Saved entries =
::::::::

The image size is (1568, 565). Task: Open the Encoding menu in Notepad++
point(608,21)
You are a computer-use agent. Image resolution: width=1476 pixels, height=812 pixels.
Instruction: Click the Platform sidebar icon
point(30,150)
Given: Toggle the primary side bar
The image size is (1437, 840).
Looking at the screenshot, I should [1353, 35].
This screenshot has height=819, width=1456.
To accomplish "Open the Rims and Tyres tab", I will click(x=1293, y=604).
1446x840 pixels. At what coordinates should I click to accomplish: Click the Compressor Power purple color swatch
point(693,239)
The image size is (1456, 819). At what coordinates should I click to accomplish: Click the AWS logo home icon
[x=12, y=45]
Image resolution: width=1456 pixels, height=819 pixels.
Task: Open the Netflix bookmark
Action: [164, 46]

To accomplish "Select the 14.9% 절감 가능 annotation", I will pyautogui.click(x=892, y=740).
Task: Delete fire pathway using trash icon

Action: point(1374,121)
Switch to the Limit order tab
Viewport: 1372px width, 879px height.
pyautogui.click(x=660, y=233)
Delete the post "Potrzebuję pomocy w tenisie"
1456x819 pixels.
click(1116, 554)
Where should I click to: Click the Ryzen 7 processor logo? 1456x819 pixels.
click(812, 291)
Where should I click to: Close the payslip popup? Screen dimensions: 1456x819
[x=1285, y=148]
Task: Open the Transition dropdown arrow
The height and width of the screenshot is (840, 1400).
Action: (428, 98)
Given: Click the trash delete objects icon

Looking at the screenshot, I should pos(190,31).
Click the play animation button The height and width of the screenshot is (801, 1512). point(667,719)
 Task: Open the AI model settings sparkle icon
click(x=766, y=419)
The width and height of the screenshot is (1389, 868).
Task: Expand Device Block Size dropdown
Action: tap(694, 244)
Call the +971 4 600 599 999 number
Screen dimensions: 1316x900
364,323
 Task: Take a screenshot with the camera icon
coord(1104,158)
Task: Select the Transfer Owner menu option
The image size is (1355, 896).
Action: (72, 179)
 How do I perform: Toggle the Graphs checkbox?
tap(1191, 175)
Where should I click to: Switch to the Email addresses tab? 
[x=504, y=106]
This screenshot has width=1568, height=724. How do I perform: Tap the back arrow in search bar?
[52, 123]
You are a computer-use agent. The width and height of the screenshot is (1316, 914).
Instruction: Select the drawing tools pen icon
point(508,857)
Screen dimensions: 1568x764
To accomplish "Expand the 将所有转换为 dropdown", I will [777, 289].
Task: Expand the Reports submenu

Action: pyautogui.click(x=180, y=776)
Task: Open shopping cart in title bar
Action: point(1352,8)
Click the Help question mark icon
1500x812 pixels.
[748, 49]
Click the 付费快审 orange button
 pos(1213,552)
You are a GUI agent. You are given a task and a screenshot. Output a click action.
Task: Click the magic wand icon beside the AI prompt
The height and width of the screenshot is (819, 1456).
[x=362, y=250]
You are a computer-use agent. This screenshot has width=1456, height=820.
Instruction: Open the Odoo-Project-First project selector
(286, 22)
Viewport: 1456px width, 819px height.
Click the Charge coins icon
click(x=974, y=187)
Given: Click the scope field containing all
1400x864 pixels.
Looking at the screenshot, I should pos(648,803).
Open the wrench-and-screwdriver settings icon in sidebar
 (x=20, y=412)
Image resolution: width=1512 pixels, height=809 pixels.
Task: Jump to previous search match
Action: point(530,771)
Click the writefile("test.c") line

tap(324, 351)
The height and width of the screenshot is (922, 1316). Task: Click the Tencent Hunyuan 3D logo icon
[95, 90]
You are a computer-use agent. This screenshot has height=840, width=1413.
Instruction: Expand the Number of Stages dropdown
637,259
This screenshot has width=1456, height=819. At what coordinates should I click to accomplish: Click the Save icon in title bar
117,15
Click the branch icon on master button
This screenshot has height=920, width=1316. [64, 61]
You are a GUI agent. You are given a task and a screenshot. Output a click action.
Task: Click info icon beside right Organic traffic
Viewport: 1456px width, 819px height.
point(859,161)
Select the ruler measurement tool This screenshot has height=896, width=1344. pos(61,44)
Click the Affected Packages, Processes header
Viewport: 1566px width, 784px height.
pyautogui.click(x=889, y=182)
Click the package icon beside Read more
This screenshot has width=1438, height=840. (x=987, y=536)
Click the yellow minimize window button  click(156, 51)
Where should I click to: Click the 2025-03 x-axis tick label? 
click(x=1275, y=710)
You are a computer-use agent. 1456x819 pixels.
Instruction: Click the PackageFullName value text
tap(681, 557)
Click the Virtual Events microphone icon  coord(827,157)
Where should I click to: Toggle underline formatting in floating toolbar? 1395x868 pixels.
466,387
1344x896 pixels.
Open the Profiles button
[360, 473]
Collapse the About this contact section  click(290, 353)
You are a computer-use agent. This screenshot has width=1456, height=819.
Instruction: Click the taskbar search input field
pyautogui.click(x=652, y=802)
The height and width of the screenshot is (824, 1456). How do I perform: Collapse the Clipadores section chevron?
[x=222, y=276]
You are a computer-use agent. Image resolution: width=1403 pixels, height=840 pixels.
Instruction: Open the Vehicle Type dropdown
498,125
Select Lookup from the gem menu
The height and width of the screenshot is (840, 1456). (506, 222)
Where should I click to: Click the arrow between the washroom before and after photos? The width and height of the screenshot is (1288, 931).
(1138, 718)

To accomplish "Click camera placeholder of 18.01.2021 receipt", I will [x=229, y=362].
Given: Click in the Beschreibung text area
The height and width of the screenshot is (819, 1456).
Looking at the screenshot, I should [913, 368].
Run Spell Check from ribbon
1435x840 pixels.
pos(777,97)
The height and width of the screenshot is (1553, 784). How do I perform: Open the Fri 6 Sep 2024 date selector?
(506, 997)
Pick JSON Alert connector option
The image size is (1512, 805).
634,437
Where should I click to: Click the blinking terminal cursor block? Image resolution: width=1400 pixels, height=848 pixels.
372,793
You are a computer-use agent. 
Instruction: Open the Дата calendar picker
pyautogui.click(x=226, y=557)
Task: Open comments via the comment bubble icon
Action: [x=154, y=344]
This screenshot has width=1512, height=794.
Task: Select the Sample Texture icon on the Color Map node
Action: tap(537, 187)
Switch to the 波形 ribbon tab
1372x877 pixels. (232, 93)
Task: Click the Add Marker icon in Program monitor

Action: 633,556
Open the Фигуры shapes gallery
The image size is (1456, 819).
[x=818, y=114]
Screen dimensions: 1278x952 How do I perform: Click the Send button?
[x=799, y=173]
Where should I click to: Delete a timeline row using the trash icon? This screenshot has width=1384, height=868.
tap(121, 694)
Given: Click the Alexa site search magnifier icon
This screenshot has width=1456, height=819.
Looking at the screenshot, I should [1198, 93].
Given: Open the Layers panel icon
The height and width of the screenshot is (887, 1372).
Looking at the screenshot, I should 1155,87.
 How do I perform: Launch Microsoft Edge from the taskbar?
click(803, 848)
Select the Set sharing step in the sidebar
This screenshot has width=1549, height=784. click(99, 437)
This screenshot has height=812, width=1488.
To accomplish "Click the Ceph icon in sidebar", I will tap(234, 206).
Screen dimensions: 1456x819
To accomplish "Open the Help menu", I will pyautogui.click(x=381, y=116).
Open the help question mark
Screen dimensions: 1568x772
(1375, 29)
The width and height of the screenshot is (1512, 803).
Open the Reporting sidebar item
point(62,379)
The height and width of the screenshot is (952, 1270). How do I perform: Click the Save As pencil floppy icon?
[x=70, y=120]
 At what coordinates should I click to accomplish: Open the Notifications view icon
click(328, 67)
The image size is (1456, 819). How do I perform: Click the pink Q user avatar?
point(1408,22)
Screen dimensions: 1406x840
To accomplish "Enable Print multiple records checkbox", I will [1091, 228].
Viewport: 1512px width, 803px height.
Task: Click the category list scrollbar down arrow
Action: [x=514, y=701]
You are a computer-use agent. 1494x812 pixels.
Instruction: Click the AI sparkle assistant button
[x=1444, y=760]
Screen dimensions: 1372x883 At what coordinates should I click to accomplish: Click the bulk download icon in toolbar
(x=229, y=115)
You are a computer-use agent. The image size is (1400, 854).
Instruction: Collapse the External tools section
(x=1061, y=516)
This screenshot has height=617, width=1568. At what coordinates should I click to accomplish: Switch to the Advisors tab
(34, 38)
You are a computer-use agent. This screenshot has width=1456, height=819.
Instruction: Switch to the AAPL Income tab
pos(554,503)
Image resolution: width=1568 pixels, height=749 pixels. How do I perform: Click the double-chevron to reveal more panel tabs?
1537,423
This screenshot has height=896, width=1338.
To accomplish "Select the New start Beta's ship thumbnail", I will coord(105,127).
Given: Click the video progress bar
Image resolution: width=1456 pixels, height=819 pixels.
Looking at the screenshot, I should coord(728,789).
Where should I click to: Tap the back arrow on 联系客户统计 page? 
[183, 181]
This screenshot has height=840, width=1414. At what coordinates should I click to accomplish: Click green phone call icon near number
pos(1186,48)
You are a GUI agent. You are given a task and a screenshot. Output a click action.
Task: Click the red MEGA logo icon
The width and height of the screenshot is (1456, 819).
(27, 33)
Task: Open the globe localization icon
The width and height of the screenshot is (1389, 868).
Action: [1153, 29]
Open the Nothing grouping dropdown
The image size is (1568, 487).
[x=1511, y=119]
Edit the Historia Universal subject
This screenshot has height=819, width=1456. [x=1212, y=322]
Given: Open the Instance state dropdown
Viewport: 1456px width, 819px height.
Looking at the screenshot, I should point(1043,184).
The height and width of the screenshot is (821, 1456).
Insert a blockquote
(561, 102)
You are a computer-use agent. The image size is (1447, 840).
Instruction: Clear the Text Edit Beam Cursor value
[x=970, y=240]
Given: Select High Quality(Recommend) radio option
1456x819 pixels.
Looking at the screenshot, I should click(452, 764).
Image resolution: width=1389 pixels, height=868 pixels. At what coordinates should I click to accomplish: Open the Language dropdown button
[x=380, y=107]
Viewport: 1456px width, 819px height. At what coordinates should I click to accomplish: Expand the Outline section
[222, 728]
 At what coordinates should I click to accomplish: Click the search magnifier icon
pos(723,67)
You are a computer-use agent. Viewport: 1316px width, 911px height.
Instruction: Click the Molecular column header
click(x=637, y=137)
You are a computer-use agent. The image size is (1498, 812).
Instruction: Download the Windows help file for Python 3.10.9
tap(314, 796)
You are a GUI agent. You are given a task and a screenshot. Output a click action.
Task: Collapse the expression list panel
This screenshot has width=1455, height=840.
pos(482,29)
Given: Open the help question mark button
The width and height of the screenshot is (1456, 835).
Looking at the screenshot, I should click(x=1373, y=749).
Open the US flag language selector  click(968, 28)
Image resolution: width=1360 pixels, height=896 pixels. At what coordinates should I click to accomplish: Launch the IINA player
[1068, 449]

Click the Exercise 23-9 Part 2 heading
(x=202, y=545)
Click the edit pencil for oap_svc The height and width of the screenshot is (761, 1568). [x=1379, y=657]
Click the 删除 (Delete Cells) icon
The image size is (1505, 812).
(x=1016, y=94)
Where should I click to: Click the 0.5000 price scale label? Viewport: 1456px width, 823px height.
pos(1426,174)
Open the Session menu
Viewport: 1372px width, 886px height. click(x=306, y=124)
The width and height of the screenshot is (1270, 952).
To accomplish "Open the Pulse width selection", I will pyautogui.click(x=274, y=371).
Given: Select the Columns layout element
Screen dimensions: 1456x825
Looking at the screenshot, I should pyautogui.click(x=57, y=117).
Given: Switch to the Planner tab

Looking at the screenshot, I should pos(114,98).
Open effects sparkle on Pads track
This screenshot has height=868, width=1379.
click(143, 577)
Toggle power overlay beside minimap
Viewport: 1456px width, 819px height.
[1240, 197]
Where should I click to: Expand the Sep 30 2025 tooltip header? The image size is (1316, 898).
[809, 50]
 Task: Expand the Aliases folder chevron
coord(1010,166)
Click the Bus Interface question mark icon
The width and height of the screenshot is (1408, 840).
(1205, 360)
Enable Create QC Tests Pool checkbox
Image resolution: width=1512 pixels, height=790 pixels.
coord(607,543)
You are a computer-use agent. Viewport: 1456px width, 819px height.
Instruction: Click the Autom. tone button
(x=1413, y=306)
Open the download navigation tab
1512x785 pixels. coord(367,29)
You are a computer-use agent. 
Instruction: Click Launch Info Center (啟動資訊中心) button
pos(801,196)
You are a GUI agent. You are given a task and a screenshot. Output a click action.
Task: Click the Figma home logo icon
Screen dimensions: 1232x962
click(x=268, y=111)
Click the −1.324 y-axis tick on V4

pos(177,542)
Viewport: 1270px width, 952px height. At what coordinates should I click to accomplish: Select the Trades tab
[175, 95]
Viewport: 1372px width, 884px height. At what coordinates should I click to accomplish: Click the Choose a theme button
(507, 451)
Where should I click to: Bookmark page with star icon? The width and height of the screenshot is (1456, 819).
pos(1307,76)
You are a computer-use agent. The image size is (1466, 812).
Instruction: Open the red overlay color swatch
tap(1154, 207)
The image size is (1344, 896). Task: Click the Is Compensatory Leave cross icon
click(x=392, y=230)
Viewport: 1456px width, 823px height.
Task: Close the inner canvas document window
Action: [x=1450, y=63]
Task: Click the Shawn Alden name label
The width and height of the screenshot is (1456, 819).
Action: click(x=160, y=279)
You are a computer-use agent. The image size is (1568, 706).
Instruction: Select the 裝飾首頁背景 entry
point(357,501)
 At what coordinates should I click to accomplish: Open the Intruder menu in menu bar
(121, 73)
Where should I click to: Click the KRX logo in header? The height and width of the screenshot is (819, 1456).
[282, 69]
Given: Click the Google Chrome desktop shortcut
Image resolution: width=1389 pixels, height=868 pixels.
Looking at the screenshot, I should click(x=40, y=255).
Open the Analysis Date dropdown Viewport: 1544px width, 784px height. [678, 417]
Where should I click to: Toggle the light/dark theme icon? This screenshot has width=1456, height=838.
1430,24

::::::::

Once the line with "You are a computer-use agent. The image size is (1466, 812)." is found in the records above, print exactly that line and every line after it through the line with "Task: Click the Shawn Alden name label".

YOUR SOLUTION =
You are a computer-use agent. The image size is (1466, 812).
Instruction: Open the red overlay color swatch
tap(1154, 207)
The image size is (1344, 896). Task: Click the Is Compensatory Leave cross icon
click(x=392, y=230)
Viewport: 1456px width, 823px height.
Task: Close the inner canvas document window
Action: [x=1450, y=63]
Task: Click the Shawn Alden name label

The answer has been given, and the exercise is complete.